◆ ACTION ITEM ◆
So that nothing is lost, transcribe each line of the records exactly.

───── DATA

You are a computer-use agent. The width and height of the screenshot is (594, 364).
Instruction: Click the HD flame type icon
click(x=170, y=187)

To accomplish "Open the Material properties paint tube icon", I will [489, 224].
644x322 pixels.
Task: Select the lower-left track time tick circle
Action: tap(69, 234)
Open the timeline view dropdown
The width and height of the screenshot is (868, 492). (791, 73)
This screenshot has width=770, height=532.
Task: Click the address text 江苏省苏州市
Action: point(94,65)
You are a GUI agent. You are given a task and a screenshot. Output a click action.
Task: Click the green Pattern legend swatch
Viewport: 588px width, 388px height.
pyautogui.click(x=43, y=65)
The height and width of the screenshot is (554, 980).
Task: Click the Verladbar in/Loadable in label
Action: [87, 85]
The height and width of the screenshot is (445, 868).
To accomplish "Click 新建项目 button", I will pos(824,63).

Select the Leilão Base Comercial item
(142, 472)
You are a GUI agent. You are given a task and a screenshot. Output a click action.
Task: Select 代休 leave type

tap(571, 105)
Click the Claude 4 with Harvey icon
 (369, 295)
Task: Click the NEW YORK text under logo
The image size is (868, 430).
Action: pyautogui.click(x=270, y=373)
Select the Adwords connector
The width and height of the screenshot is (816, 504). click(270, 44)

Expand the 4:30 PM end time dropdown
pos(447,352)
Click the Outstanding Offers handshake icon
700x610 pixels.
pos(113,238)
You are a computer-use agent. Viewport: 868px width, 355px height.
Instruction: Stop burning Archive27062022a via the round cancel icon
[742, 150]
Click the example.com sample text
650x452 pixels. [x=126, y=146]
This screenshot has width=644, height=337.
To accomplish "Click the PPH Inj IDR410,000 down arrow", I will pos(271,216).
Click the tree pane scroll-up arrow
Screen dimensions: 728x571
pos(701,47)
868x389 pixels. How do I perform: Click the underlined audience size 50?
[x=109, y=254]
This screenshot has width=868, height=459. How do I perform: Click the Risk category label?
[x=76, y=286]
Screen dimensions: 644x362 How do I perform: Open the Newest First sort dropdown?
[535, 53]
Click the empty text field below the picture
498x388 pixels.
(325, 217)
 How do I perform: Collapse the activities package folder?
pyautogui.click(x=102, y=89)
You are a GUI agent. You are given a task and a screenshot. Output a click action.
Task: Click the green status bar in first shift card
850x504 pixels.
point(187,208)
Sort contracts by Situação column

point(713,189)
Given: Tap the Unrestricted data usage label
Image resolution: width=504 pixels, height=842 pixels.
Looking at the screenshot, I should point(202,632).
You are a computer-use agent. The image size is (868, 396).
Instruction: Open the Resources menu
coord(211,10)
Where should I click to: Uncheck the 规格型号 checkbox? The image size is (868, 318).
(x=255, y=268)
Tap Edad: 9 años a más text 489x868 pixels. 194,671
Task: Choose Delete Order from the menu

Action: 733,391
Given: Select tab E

──────────

◆ EXERCISE SOLUTION ◆
You are a computer-use agent. The width and height of the screenshot is (594, 364).
Instruction: Click the HD flame type icon
click(x=170, y=187)

To accomplish "Open the Material properties paint tube icon", I will [489, 224].
644x322 pixels.
Task: Select the lower-left track time tick circle
Action: tap(69, 234)
Open the timeline view dropdown
The width and height of the screenshot is (868, 492). (791, 73)
This screenshot has width=770, height=532.
Task: Click the address text 江苏省苏州市
Action: point(94,65)
You are a GUI agent. You are given a task and a screenshot. Output a click action.
Task: Click the green Pattern legend swatch
Viewport: 588px width, 388px height.
pyautogui.click(x=43, y=65)
The height and width of the screenshot is (554, 980).
Task: Click the Verladbar in/Loadable in label
Action: [87, 85]
The height and width of the screenshot is (445, 868).
To accomplish "Click 新建项目 button", I will pos(824,63).

Select the Leilão Base Comercial item
(142, 472)
You are a GUI agent. You are given a task and a screenshot. Output a click action.
Task: Select 代休 leave type

tap(571, 105)
Click the Claude 4 with Harvey icon
 (369, 295)
Task: Click the NEW YORK text under logo
The image size is (868, 430).
Action: pyautogui.click(x=270, y=373)
Select the Adwords connector
The width and height of the screenshot is (816, 504). click(270, 44)

Expand the 4:30 PM end time dropdown
pos(447,352)
Click the Outstanding Offers handshake icon
700x610 pixels.
pos(113,238)
You are a computer-use agent. Viewport: 868px width, 355px height.
Instruction: Stop burning Archive27062022a via the round cancel icon
[742, 150]
Click the example.com sample text
650x452 pixels. [x=126, y=146]
This screenshot has width=644, height=337.
To accomplish "Click the PPH Inj IDR410,000 down arrow", I will pos(271,216).
Click the tree pane scroll-up arrow
Screen dimensions: 728x571
pos(701,47)
868x389 pixels. How do I perform: Click the underlined audience size 50?
[x=109, y=254]
This screenshot has width=868, height=459. How do I perform: Click the Risk category label?
[x=76, y=286]
Screen dimensions: 644x362 How do I perform: Open the Newest First sort dropdown?
[535, 53]
Click the empty text field below the picture
498x388 pixels.
(325, 217)
 How do I perform: Collapse the activities package folder?
pyautogui.click(x=102, y=89)
You are a GUI agent. You are given a task and a screenshot. Output a click action.
Task: Click the green status bar in first shift card
850x504 pixels.
point(187,208)
Sort contracts by Situação column

point(713,189)
Given: Tap the Unrestricted data usage label
Image resolution: width=504 pixels, height=842 pixels.
Looking at the screenshot, I should point(202,632).
You are a computer-use agent. The image size is (868, 396).
Instruction: Open the Resources menu
coord(211,10)
Where should I click to: Uncheck the 规格型号 checkbox? The image size is (868, 318).
(x=255, y=268)
Tap Edad: 9 años a más text 489x868 pixels. 194,671
Task: Choose Delete Order from the menu

Action: 733,391
Given: Select tab E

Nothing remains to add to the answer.